The foregoing examples are intended to be illustrative and are not
intended to convey an exhaustive listing of all possible sensors.
Instead, it will be understood that these teachings will
accommodate sensing any of a wide variety of circumstances in a
given application setting.
[0024] The system 200 comprises an example of a control and/or
processor-based system with the control circuit 212. Again, the
control circuit 212 can be implemented through one or more
processors, controllers, central processing units, logic, software
and the like. Further, in some implementations the control circuit
212 may provide multiprocessor functionality.
[0025] The memory 214, which can be accessed by the control circuit
212, typically includes one or more processor readable and/or
computer readable media accessed by at least the control circuit
212, and can include volatile and/or nonvolatile media, such as
RAM, ROM, EEPROM, flash memory and/or other memory technology.
Further, the memory 214 is shown as internal to the control system
210; however, the memory 214 can be internal, external or a
combination of internal and external memory. Similarly, some or all
of the memory 214 can be internal, external or a combination of
internal and external memory of the control circuit 212. The
external memory can be substantially any relevant memory such as,
but not limited to, solid-state storage devices or drives, hard
drive, one or more of universal serial bus (USB) stick or drive,
flash memory secure digital (SD) card, other memory cards, and
other such memory or combinations of two or more of such memory,
and some or all of the memory may be distributed at multiple
locations over the computer network 110. The memory 214 can store
code, software, executables, scripts, data, content, lists,
programming, programs, log or history data, user information,
customer information, product information, and the like. While FIG.
2 illustrates the various components being coupled together via a
bus, it is understood that the various components may actually be
coupled to the control circuit and/or one or more other components
directly.
[0026] Referring back to FIG. 1, the docking stations 106 are
configured to be distributed at different geographic locations.
Typically, the docking stations are secured at a location (e.g.

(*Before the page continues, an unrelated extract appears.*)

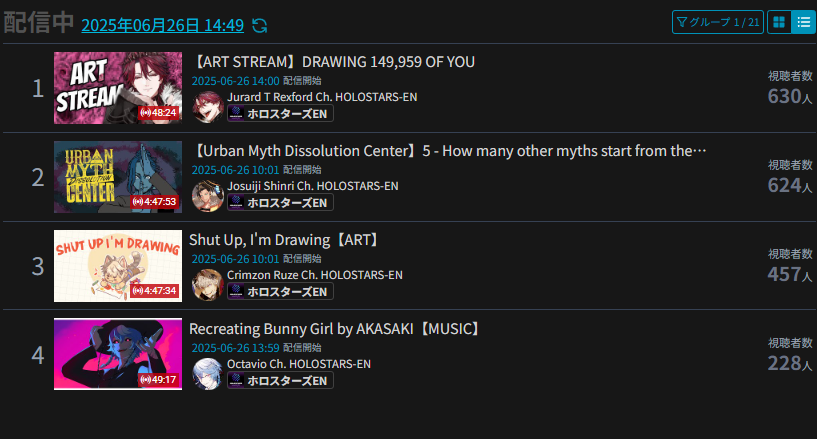This screenshot has width=817, height=439.
Task: Open Josuiji Shinri Ch. HOLOSTARS-EN channel name
Action: click(313, 186)
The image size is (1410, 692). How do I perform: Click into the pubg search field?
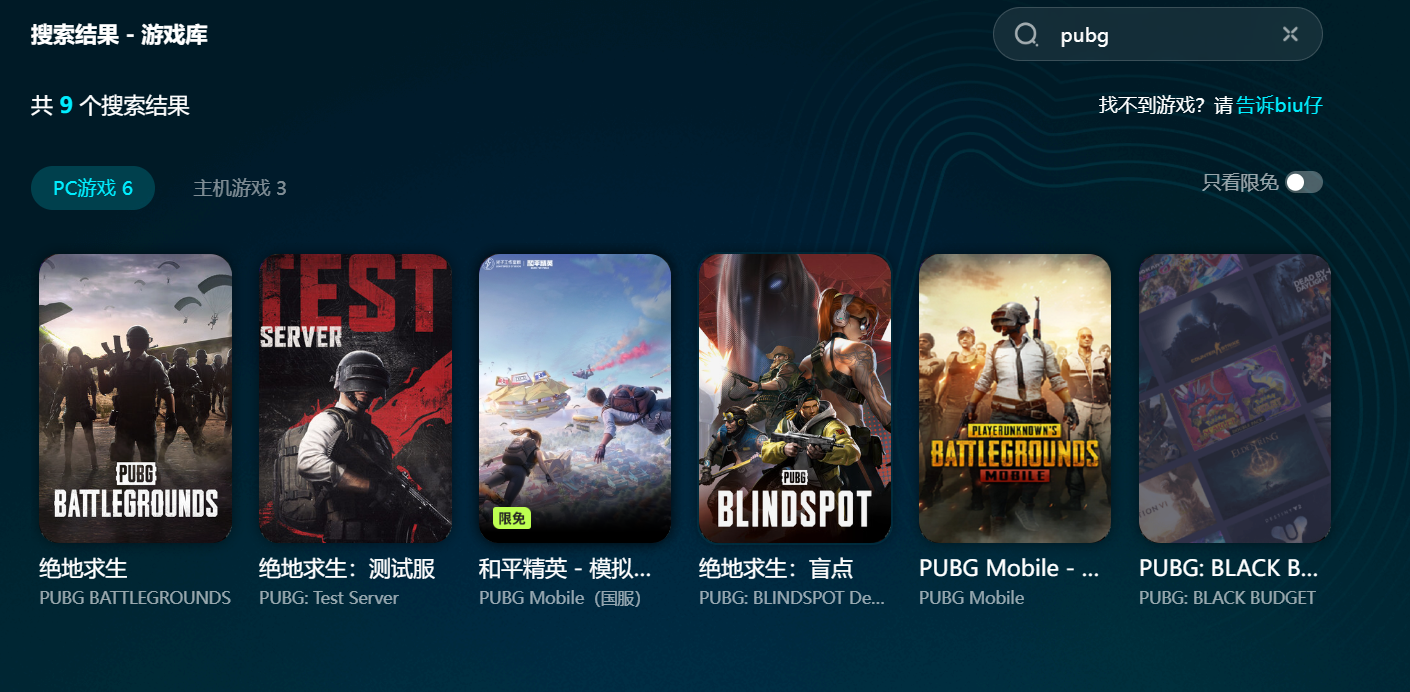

bolted to the concrete, locked to a building, locked to a lamp
post, other such methods or combination of two or more of such
methods). In some instances, the docking stations may be
temporarily located at a delivery location, while in other
instances, may be substantially permanently fixed to a location.
The lockers 104 are transported to a delivery location and
configured to cooperate with a docking station at the delivery
location. Delivery vehicles 108 are directed to a delivery
location, a docking station 106, launch location, or other relevant
location associated with a predefined customer to enable a locker
to be cooperated with a corresponding docking station 106.
[0027] FIG. 3 illustrates a simplified block diagram of an
exemplary locker 104, in accordance with some embodiments. FIG. 4
illustrates a simplified block diagram of an exemplary docking
station 106 cooperated with a first locker 104a, a second locker
104b, and a third locker 104c, in accordance with some embodiments.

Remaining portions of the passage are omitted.